**PROBLEM TO SOLVE**
From the line with "Holzröhren (34, 155)" through the line with "Referenzen (23, 2514)", inclusive, return each line of the data below exactly and leave the rest out.
-*-*-
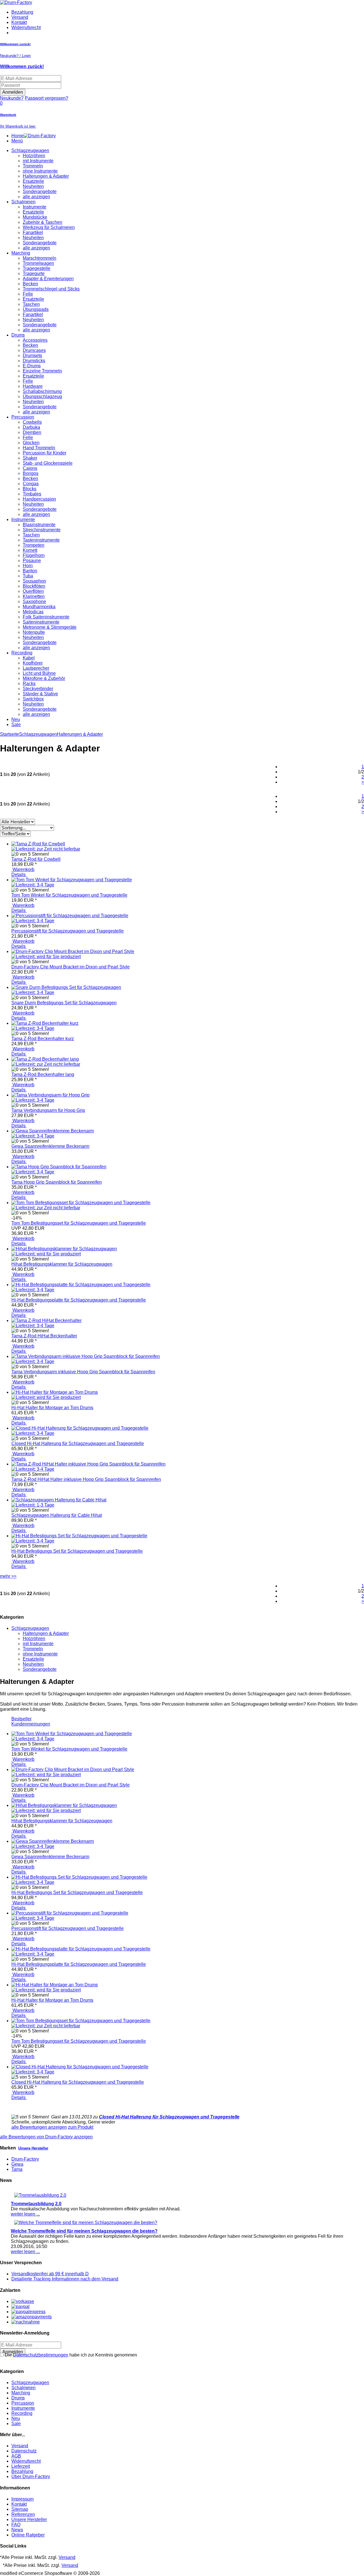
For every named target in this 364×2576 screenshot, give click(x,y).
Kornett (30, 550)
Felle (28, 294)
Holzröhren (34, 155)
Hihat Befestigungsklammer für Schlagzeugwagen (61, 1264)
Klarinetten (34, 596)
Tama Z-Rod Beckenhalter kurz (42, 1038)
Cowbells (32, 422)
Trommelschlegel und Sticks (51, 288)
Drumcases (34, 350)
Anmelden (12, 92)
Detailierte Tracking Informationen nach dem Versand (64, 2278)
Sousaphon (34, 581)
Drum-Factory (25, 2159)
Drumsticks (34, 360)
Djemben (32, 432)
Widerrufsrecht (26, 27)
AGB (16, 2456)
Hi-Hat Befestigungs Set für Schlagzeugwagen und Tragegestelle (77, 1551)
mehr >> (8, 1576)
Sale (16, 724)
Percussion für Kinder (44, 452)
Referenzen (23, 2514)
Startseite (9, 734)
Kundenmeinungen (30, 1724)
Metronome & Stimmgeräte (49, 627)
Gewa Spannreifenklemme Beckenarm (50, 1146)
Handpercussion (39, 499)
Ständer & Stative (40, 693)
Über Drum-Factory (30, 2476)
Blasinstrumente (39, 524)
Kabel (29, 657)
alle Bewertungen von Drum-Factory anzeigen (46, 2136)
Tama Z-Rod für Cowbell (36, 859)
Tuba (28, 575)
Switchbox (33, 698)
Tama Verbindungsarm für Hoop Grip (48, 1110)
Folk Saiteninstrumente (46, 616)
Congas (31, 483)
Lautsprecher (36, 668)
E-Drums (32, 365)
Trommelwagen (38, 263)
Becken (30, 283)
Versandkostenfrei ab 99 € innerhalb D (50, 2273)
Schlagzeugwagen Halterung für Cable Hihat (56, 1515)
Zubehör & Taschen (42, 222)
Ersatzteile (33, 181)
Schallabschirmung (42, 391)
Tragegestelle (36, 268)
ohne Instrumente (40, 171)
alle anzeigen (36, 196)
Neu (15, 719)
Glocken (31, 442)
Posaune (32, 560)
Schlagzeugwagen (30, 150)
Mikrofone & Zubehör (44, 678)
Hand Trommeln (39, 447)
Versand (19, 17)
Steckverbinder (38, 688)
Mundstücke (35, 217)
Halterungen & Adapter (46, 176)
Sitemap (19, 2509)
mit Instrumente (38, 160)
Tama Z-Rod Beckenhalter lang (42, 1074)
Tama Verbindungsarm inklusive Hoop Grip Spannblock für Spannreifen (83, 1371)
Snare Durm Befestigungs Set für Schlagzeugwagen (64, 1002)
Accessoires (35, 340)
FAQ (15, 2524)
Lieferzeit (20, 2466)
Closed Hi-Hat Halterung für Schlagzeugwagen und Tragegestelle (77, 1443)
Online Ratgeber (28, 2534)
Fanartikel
-*-*-
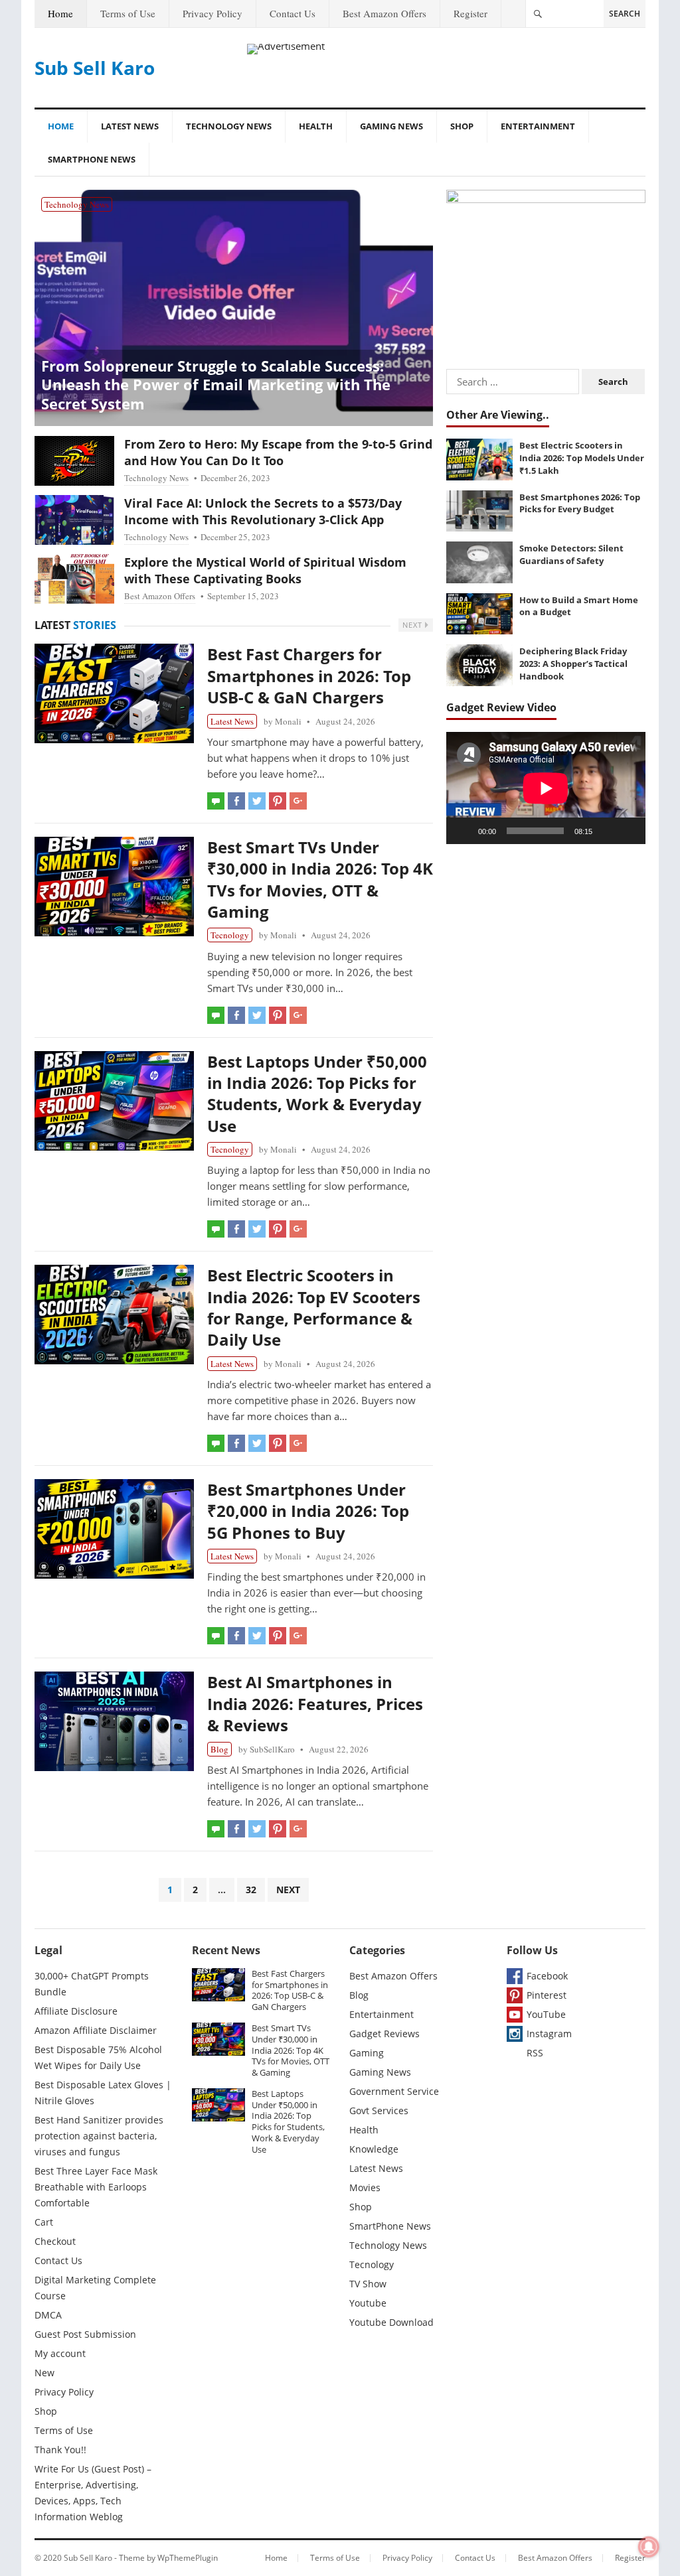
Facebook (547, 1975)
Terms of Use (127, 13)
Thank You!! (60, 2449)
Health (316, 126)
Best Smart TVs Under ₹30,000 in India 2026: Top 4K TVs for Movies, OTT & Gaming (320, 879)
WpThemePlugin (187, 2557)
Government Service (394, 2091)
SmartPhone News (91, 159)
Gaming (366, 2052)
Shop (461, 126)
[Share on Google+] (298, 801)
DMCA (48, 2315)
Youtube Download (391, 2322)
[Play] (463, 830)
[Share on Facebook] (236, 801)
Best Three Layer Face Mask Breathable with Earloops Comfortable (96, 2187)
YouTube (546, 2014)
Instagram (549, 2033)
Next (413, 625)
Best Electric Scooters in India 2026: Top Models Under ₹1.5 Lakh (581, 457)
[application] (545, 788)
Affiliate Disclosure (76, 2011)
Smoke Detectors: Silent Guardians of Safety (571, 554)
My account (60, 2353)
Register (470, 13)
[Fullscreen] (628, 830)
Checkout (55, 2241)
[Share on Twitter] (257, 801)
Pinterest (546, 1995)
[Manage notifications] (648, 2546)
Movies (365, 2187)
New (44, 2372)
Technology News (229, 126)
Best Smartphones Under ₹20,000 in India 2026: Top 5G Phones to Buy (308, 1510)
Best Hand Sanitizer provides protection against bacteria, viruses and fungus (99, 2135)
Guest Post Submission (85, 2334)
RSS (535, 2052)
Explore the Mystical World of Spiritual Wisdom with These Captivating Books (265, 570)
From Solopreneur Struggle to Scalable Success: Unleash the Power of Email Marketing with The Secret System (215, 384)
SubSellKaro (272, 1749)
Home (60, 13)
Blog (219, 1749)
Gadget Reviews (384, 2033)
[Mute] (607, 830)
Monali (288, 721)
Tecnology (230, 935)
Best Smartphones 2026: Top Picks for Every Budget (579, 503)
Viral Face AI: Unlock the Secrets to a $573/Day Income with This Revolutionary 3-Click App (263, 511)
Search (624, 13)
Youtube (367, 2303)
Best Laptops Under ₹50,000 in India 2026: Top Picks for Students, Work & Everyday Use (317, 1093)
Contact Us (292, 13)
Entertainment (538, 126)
-*-*-
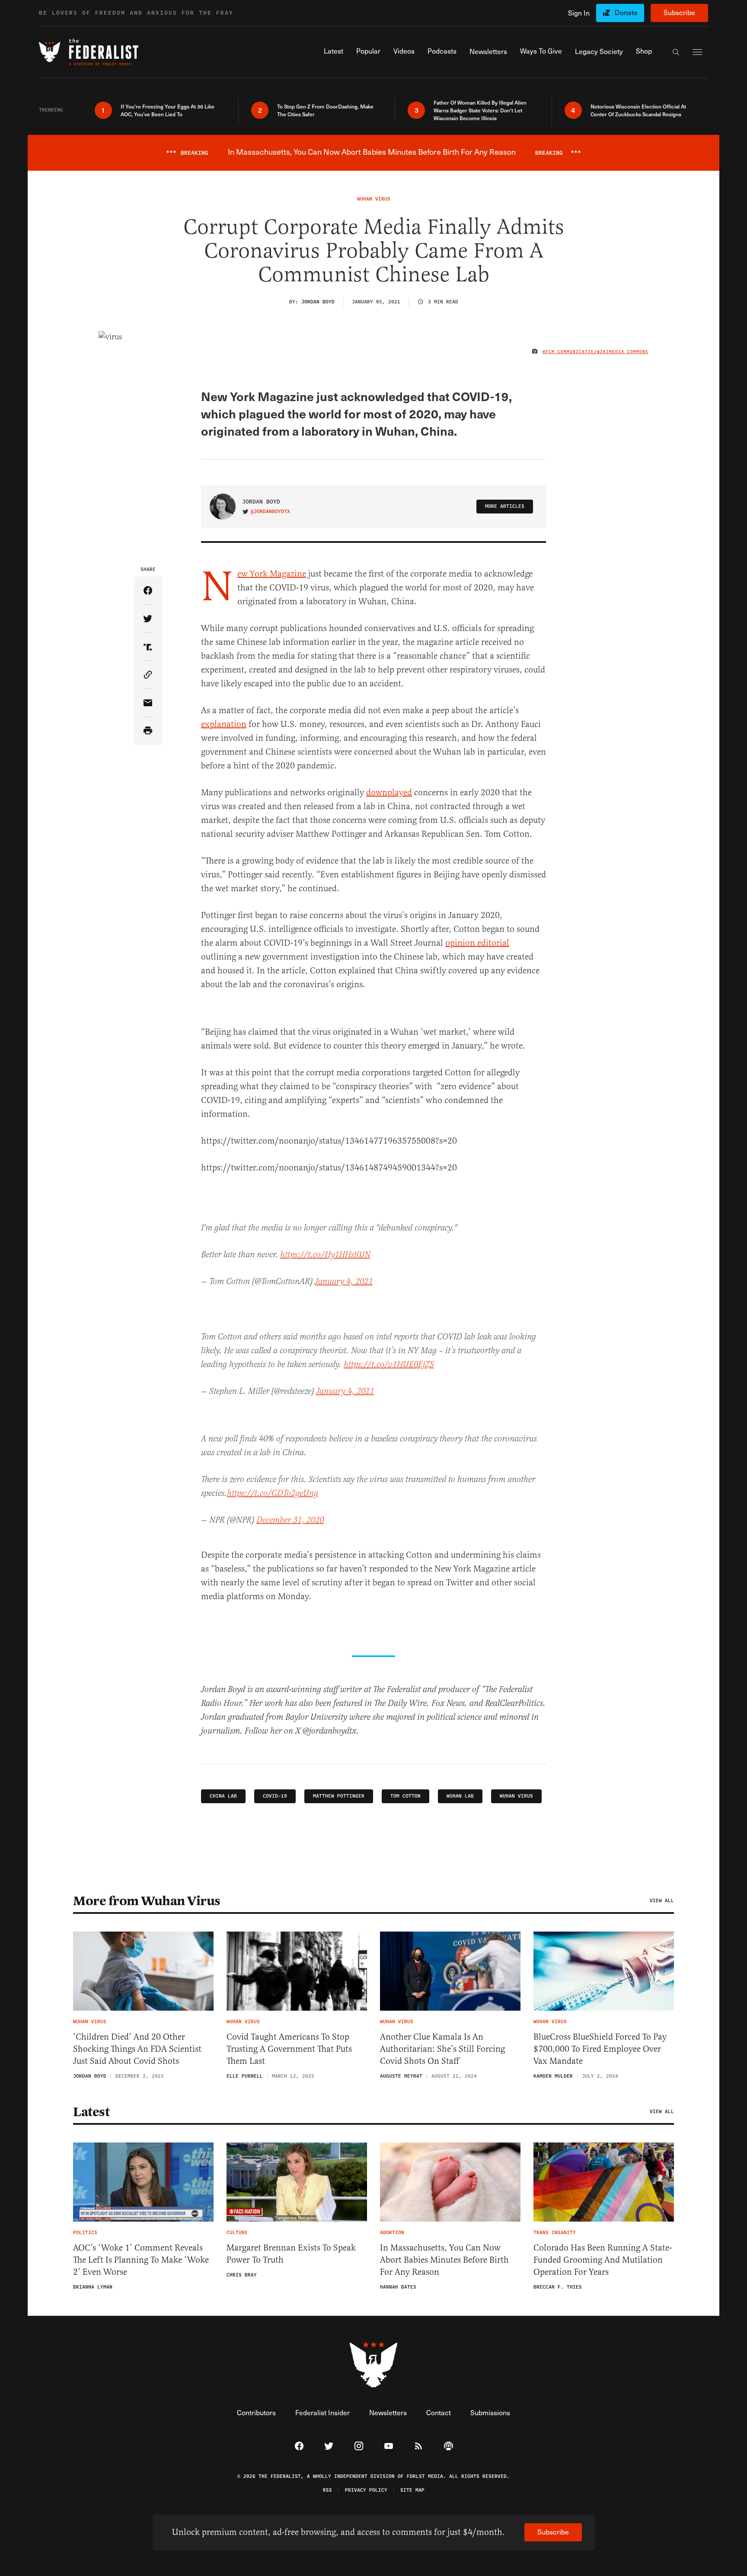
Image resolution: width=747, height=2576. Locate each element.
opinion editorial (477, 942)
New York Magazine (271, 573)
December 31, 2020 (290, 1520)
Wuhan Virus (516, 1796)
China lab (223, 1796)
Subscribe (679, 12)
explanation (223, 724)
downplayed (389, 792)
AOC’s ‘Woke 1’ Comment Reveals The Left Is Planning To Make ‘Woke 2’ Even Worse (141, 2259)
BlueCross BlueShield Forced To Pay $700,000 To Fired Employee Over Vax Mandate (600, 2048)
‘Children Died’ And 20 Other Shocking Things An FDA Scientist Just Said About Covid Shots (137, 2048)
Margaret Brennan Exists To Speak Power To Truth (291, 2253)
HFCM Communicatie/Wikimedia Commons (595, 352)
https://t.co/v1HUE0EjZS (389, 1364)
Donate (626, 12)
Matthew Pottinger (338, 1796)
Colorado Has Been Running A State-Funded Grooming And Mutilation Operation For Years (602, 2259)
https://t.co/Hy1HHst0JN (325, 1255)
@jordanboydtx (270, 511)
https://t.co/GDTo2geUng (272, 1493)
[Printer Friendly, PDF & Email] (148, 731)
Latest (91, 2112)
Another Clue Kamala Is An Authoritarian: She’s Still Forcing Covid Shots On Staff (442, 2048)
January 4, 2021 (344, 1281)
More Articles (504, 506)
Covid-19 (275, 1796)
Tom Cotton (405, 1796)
-*-*-
**WRITTEN ANSWER**
Holzröhren (34, 155)
Hihat Befestigungsklammer für Schlagzeugwagen (61, 1264)
Klarinetten (34, 596)
Tama Z-Rod Beckenhalter kurz (42, 1038)
Cowbells (32, 422)
Trommelschlegel und Sticks (51, 288)
Drumcases (34, 350)
Anmelden (12, 92)
Detailierte Tracking Informationen nach dem Versand (64, 2278)
Sousaphon (34, 581)
Drum-Factory (25, 2159)
Drumsticks (34, 360)
Djemben (32, 432)
Widerrufsrecht (26, 27)
AGB (16, 2456)
Hi-Hat Befestigungs Set für Schlagzeugwagen und Tragegestelle (77, 1551)
mehr >> (8, 1576)
Sale (16, 724)
Percussion für Kinder (44, 452)
Referenzen (23, 2514)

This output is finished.